PROBLEM DESCRIPTION — Quote the passage on curfew rules below word for word, from "I don't think you are" up to and including "way it works.".

PASSAGE GIVEN —
Given the history and the age of the child, I think you are doing the right thing. He has taken advantage of your accepting his excuses and it is past time for him to learn that he has to keep track of time and either get home on time or call you. I would, however, keep a diary and after several weeks or a few months of being on time, if he asks for a somewhat longer leeway before being grounded, be open to discuss it. I'd diary it on the calender for another reason too, so that you have a record of how late he was on a specific day and how many days he was grounded, so he has a concrete reminder of the consequences of not paying attention to time. It is simply common courtesy to either be where you are supposed to be when you are supposed to be there, or call and explain. It saves the person(s) waiting for you a lot of worry, and when those persons are parents there is already so much worry it is not only discourteous, it is very unkind to add a worry that can be avoided with simple courtesy.
I think it sounds reasonable. IMO, if you give them an extra half hour before any punishment sets in, then that's essentially extending their curfew for an additional half hour. They will know that they can be a half hour late, and will most likely push that to the limit. If they need to be home at 10pm, then they should start thinking about it at 9:30 (depending on where they are of course) and plan to be home by 10. If there is no punishment till 10:30, then they will most likely not start to think about getting home until 10 or just after. Which, obviously is already past their original curfew. Sometimes something happens and you are late...nothing you can do about it. But, for the most part, you can get where you need to be on time. I think that by setting the "10 minute" rule that it will teach them responsibility for other situations in their life. It's not OK to be 30 minutes late for work.....it's not OK to be 30 minutes late for school, church, meetings and so on.
I don't know what my mom would have done if I had missed my curfew. I never missed it because I never wanted to find out! LOL! If my parents said to be home by midnight, I was home by midnight.
Not too strict at all I dont think. I have a 17 year old sister still at home with parents. She comes home whenever she feels like it. So my mom recently had to lay down the rule after some serious mishap..so she is under a similar rule. I was never ever late for my curfew, was way to scared to ever be late. Funny how the little ones get away with more.
When we were growing up for every minute we were late we had to be in that many minutes early. For the next month and if we were late again then we were grounded for the entire next weekend from going out but for the rest of the month we still lost those extra minutes.
I don't think you're too strict, but if you're concerned, give him 2 "get out of jail" cards a month. That should free him up for circumstances out of his control.
I don't think you are being too strict. I think it is very reasonable. I will have to try to remember this when my kids become of age to come and go. (right now they are 2 and 6, I'm too paranoid to let them in the front yard alone and we live ON base)
I totally believe in strict rules, and no excuses. Sometimes it doesn't seem worth the effort to follow up with the consequences when kids flaunt the rules. It seems harder on you than on them. You need to be consistent in seeing that the punishments are administered as promised. This consistency is the only way it works.

INFORMATION SUPPLIED —
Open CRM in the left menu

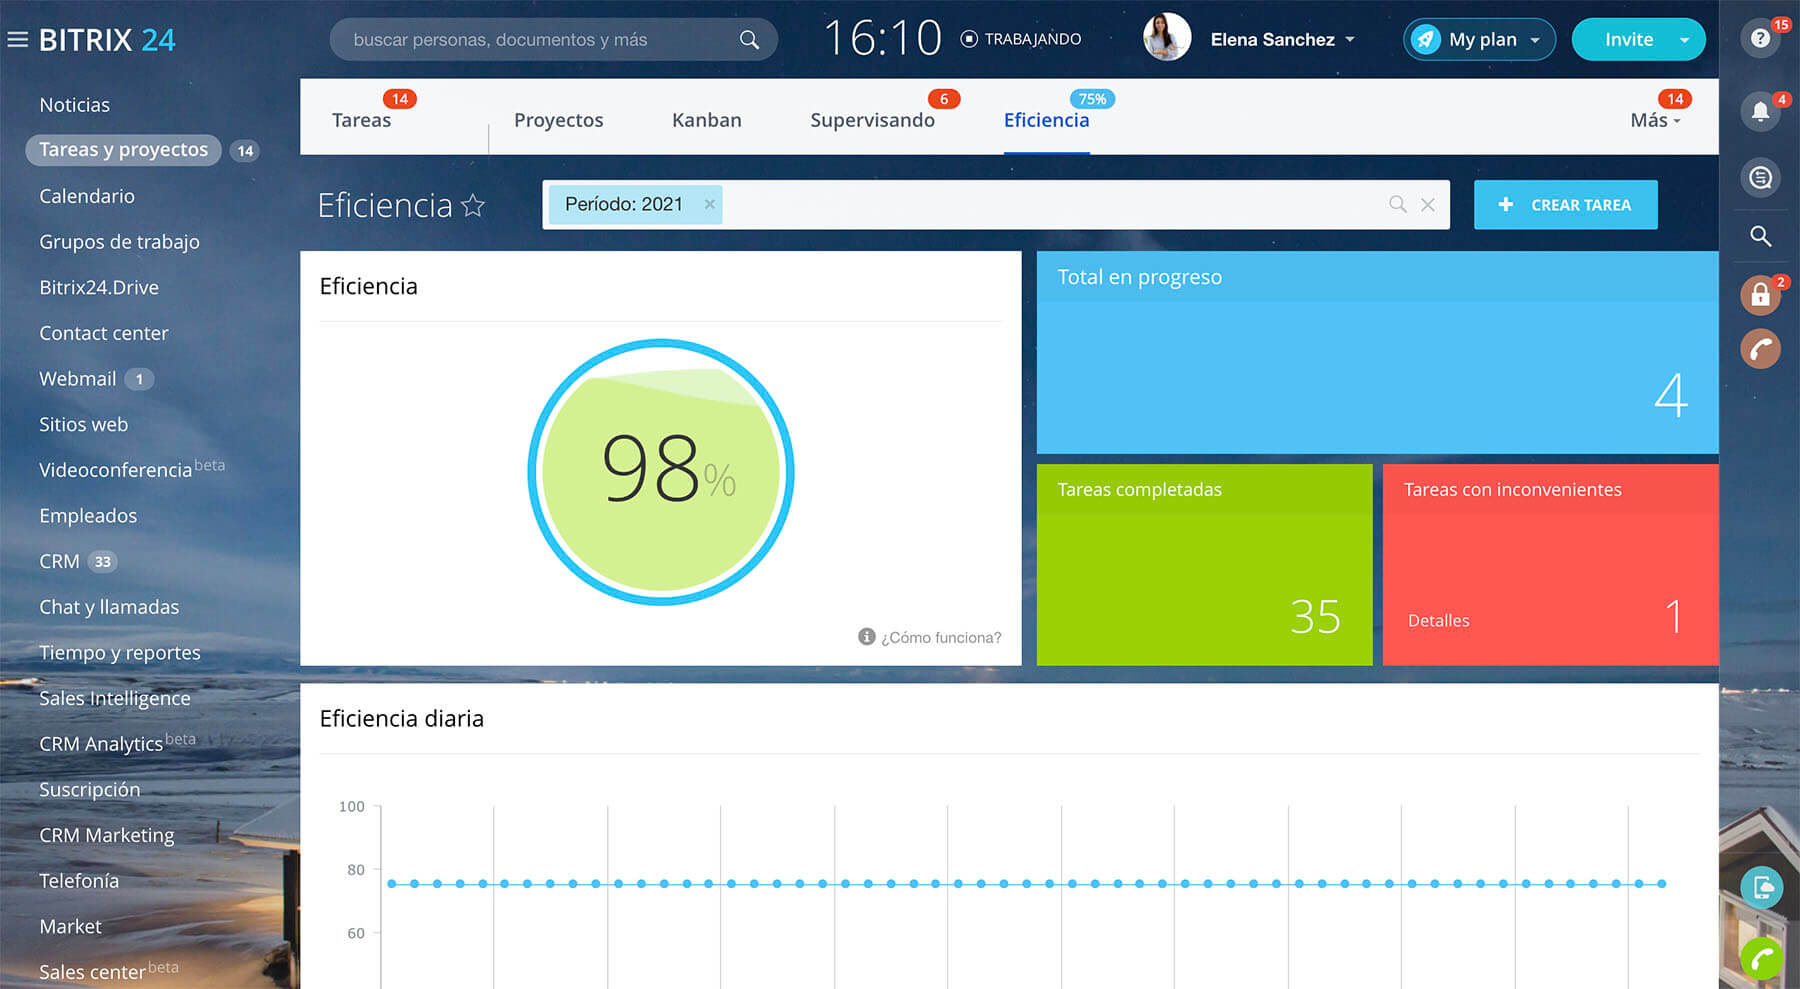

ANSWER FOR THIS EXERCISE —
I don't think you are being too strict. I think it is very reasonable. I will have to try to remember this when my kids become of age to come and go. (right now they are 2 and 6, I'm too paranoid to let them in the front yard alone and we live ON base)
I totally believe in strict rules, and no excuses. Sometimes it doesn't seem worth the effort to follow up with the consequences when kids flaunt the rules. It seems harder on you than on them. You need to be consistent in seeing that the punishments are administered as promised. This consistency is the only way it works.